Well, until the wonderful HS came along in 1978.
So, it was cheap, simple, stylish and adaptable. And likeable. Young drivers liked it for its light controls, positive gearchange and good visibility, and it soon became a driving school favourite. Chevettes also went the other way, too, being favoured by more mature drivers – especially towards the end of its production cycle. Compared with its main rival, the Ford Escort Mk2, the Chevette possessed a feeling of genuine solidity – possibly because of its German DNA – while you knew where you were in that no-nonsense interior and smart, sparsely calibrated instruments (in a British-designed dashboard). The seats were also firm and supportive, and you sat relatively low with a legs-akimbo driving position – and it all felt terribly grown up.
Oh, and who can forget all those Chevannes keeping the British TV viewing public in working TVs, thanks to the fine effort of the Visionhire and Granada rental fleets and their engineer drivers?
Throughout its life, Vauxhall tinkered with the Chevette in order to keep it fresh. The company continually played with trim levels and equipment, while keeping the sheetmetal and engines stubbornly unchanged. In late 1979, those charismatically bezelled headlamps were glazed over to become flush in the way they always should have been; and, in 1981, the ES (for Economy Special) models were launched to fight the Fiesta Popular and Metro City. This back to basics approach was caused by the post-1979 recession and ushered in the return of vinyl seats and a bargain basement £2884. Wonder how many are left today?

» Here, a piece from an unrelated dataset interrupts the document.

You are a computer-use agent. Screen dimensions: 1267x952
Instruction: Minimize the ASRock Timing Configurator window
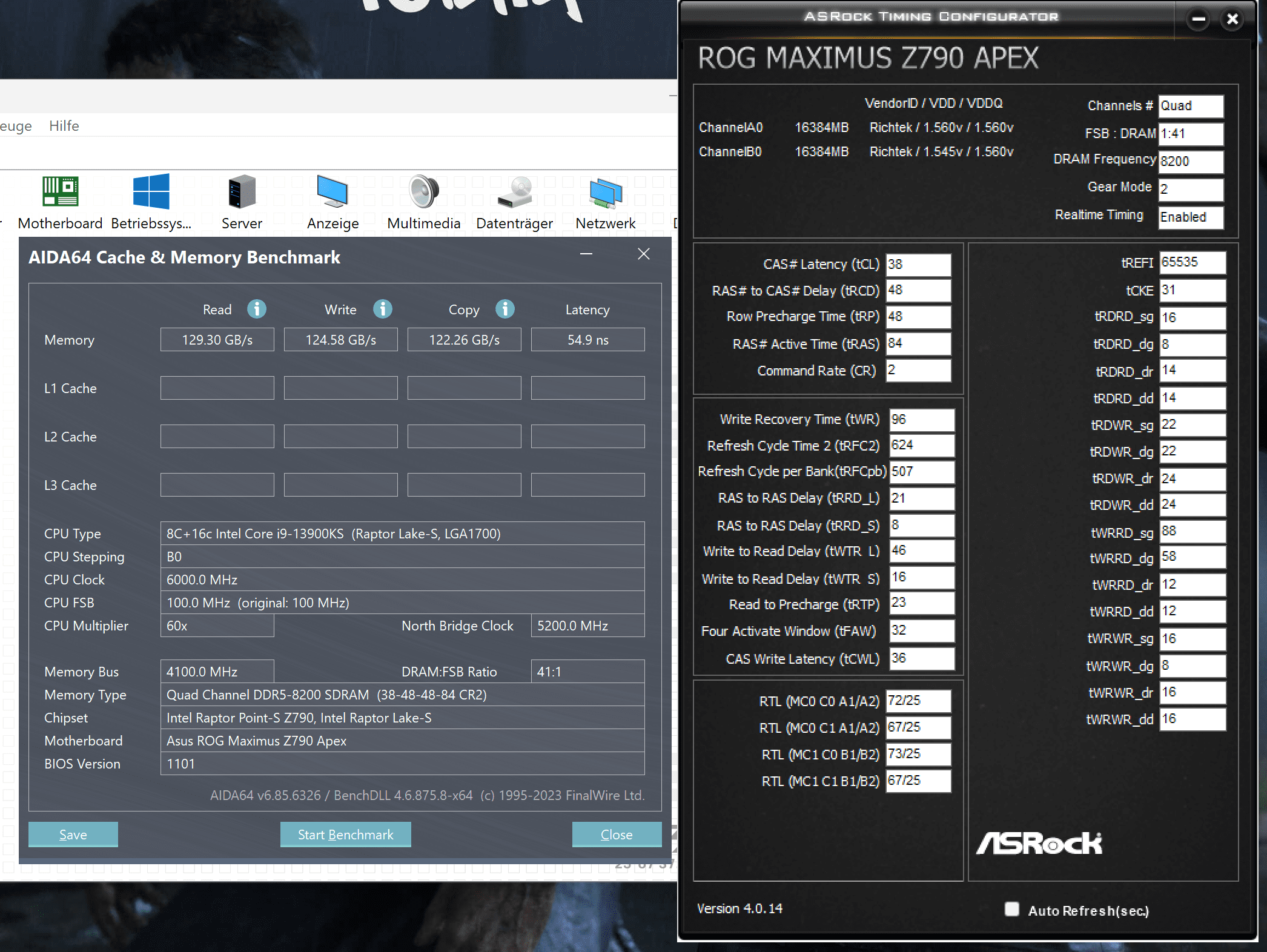[x=1198, y=19]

As it happened, the Chevette outlived its German counterpart by quite a margin. The Kadett D arrived in September 1979, with its UK counterpart, the Astra following on the following Spring. This was a more upmarket car so, even when production of the Astra arrived in the UK in late 1981, the Chevette remained in production right up until 1984, by which time the Vauxhall Nova – and senility – rendered it finally obsolete. But not after it had gained a loyal following and nearly half a million UK sales.
The Chevette also ended up being sold in Europe – firstly as a rival to the Kadett, then sans Vauxhall badges as its replacement. What the Germans would have made of those imperial nuts and bolts is anyone’s guess. And being a T-Car, the Chevette also shared its underpinnings with all manner of cars across the GM empire – from Brazil, via Japan to South Africa. The most interesting of the T-Car off-shoots no doubt being the Isuzu Piazza…
Now, though, in 2014 the Chevette has pretty much reached endangered species status. The HS and HSR are all set for immortality thanks to their Group 4 rally status (and dashing good looks), but will the standard car live on to make it to all-time classic car status? If there are people out there as passionate about them as I am, don’t bet against it!